I was going to just do a bunch more examples. Unless anybody else has a question. Because chapter six has a bunch of sort of crazy problems.

So here's chapter six, problem eleven. A four kilogram ball rotating in the horizontal plane supported by two strings. Alright, so this one has some sort of pole here, and then there's a ball, and the ball is being attached by one string,

and by a second string, and it's moving in the horizontal plane, like this. And so we're also told the mass...

here is four kilograms and that this is two meters, two meters, this height here is three meters and then it asks us to build a free body diagram and find the tension. It really

says find the tension in the strings, okay? Find the tensions in the string. Well the first thing you do is build a free body diagram, right? You have your picture of the problem which helps you understand what's going on, but we want to understand the motion of the ball, so let's focus on that. So what are the forces here? All right, let's start

with gravity, mg, and then tension, somebody said? Which direction does tension go here? Two tensions, right? T and T, and let's call this TA and TB, okay? Now these guys are at an angle,

so it'd be very handy to know what that angle is so we could break these guys into different points into our force balancing equations, right? How do we figure out what that angle is? Yeah,

we're told this is two meters, this is 1.5 meters, so we can figure it out. Sine of theta is 1.5 over 2, giving theta is 48.6, okay? And that means a radius of 2 times

cosine theta, so 1.32 meters. So just, this one is R here, because this thing is moving

in a circle, right? Okay, so what do we do with that? Well, we want to figure out what TA and TB are, so what we do is we write down the sum of the forces and we figure out what that relates to, right? So in Y, sum of the forces, all right,

and let's be careful again about our axes. This is positive Y, negative Y, we'll call this positive X. Okay, so in Y, what are the equations? Gravity, right,

which is down, negative MG, and then we have TA Y component, right? TA sine theta

minus TB sine theta, right? And what is this whole thing equal to? Zero, right? It's moving in a horizontal plane, it doesn't move off the plane, so it's an equilibrium in Y. Okay, so here we have the equation, we know theta, we know MG, so we have one equation with two unknowns, fortunately we have another component, right?
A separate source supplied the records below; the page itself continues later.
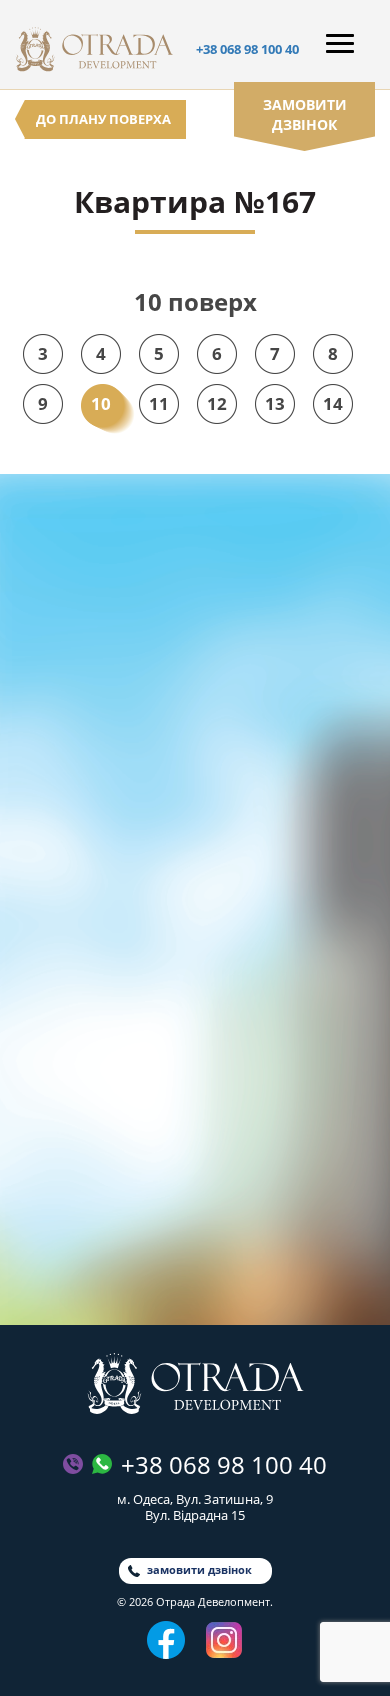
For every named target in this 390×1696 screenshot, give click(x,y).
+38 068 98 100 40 (247, 49)
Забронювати (195, 1259)
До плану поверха (103, 119)
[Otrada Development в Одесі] (195, 1383)
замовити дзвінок (305, 114)
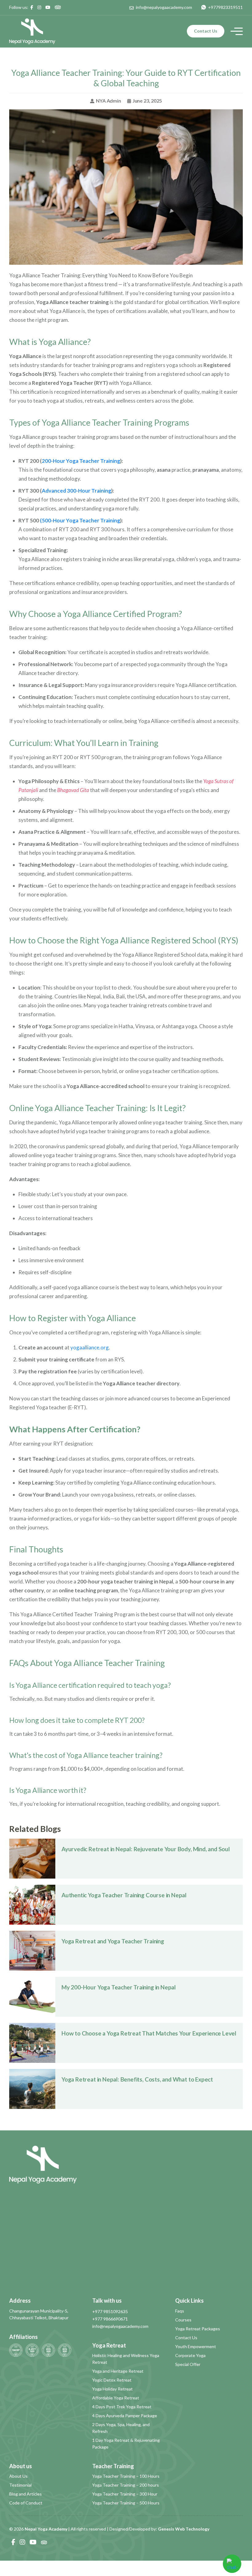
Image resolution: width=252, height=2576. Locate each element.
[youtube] (47, 7)
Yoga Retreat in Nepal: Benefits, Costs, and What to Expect (137, 2079)
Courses (183, 2319)
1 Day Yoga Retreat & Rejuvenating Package (126, 2443)
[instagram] (39, 7)
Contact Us (205, 30)
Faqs (179, 2310)
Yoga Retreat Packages (197, 2328)
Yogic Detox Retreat (112, 2380)
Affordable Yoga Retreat (115, 2397)
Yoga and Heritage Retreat (118, 2371)
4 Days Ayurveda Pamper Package (124, 2415)
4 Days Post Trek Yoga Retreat (122, 2406)
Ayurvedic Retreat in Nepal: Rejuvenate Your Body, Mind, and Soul (145, 1848)
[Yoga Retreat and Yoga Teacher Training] (32, 1950)
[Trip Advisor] (58, 7)
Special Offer (187, 2364)
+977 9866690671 (110, 2318)
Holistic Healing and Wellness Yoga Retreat (125, 2359)
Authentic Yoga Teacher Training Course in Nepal (124, 1895)
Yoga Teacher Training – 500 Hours (125, 2502)
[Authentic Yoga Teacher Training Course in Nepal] (32, 1904)
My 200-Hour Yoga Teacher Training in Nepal (118, 1987)
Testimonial (20, 2485)
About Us (18, 2476)
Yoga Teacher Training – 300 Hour (124, 2493)
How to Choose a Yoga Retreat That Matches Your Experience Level (148, 2033)
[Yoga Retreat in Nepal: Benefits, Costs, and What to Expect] (32, 2088)
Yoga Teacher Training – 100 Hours (125, 2476)
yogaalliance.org (89, 1347)
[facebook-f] (31, 7)
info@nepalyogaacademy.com (120, 2326)
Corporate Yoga (190, 2355)
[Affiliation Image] (15, 2350)
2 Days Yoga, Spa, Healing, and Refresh (121, 2428)
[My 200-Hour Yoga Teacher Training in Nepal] (32, 1996)
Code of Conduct (25, 2502)
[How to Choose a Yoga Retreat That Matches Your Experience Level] (32, 2042)
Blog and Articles (25, 2493)
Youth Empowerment (195, 2346)
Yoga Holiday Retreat (112, 2388)
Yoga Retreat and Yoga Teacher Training (112, 1941)
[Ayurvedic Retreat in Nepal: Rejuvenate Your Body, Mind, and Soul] (32, 1858)
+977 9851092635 (110, 2311)
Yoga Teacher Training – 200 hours (125, 2485)
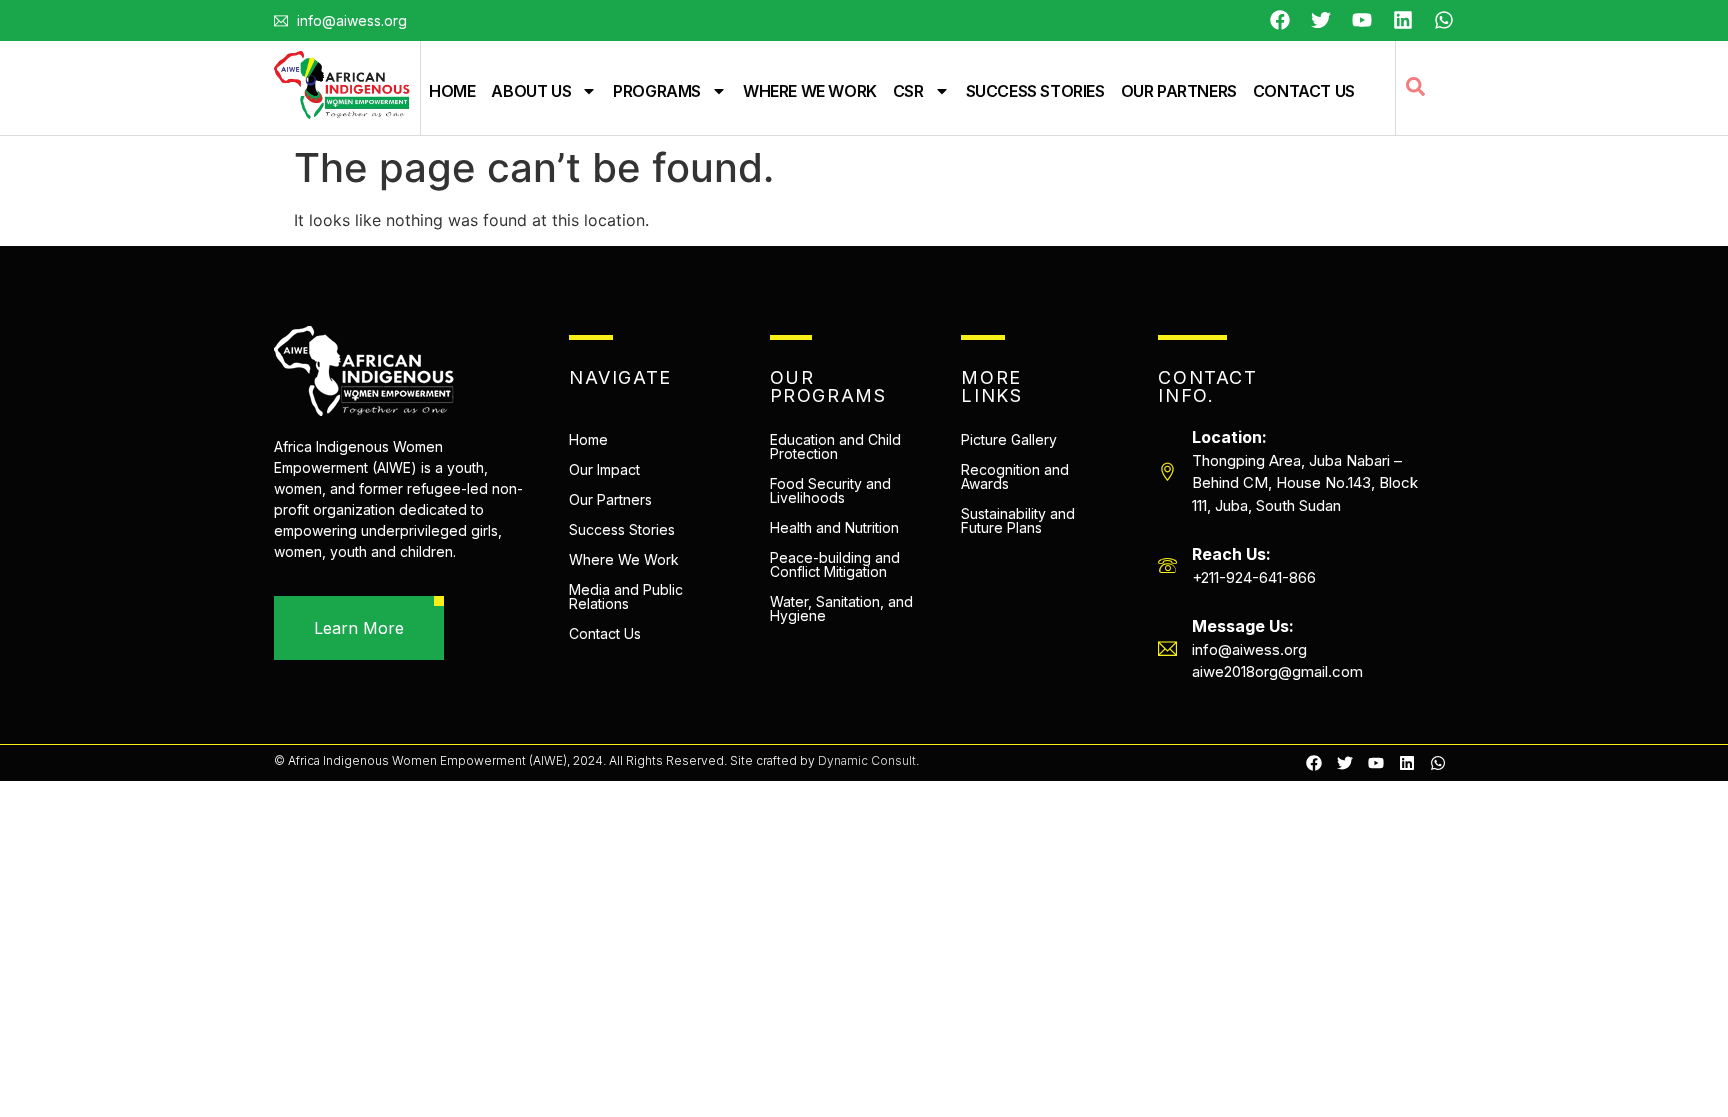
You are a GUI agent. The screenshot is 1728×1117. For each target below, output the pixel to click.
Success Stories (1035, 91)
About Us (531, 91)
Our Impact (604, 469)
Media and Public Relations (626, 596)
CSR (908, 91)
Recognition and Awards (1015, 476)
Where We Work (810, 91)
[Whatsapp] (1444, 20)
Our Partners (1179, 91)
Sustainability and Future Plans (1018, 520)
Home (452, 91)
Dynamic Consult (867, 760)
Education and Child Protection (835, 446)
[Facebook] (1280, 20)
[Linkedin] (1407, 763)
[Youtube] (1362, 20)
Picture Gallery (1009, 439)
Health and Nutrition (834, 527)
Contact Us (1304, 91)
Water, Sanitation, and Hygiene (841, 608)
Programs (657, 91)
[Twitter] (1321, 20)
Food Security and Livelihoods (830, 490)
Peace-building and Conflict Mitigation (835, 564)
So let's do the X component. Okay, so in this case the sum of the forces in X, so what are the forces here in X? So we have two tensions, right, and they're both

pointing in the same direction? Yeah, they are. So it's two, we don't know that A and B are the same, so TA cosine theta, TB cosine theta, although these

really should be negative, because I define X to be negative to the left, right? And what is this equal to? Is it equal to zero? MB squared over R, right? And I forgot that it says up here, rotating velocity is six meters per second.

Okay, so now we have two equations, how many unknowns do we have? We know mass, we know velocity, we know radius, we know theta, we don't know TA or TB, which is the point of the problem, right? And now we have two equations, and two unknowns. So in principle we can solve this one, right? So how do you do it? Well, this one you can write as

TA sine theta minus TB sine theta equals mg, right? Which means TA minus TB

equals mg over sine theta, whereas this one you can reorganize to say TA plus TB equals

MB squared over R cosine theta, and then you have TA minus TB, TA plus TB, and then add these two together to get two. TB is MB squared over R cosine theta minus mg

sine theta, and so there's a solution for TB, you can plug in the numbers we know,

and then you can solve for TA given any of these guys. So I get TB is 56 and TA is 108. So does that make sense?

Why are they so imbalanced? That's right, TA is balancing gravity while TB is not, right? In fact, TA is balancing gravity and TB. TB has to pull in order to make it move in a circle,

because TA has to compensate for that as well. So TA is balancing gravity and the part of TB which is helping gravity out. Other questions? Okay. Okay, that's actually the only example I

had here. So we'll end a few minutes earlier. If somebody has a question, I'll stick around. Yeah, there is rotational energy. You can do rotational work. We'll talk about that later.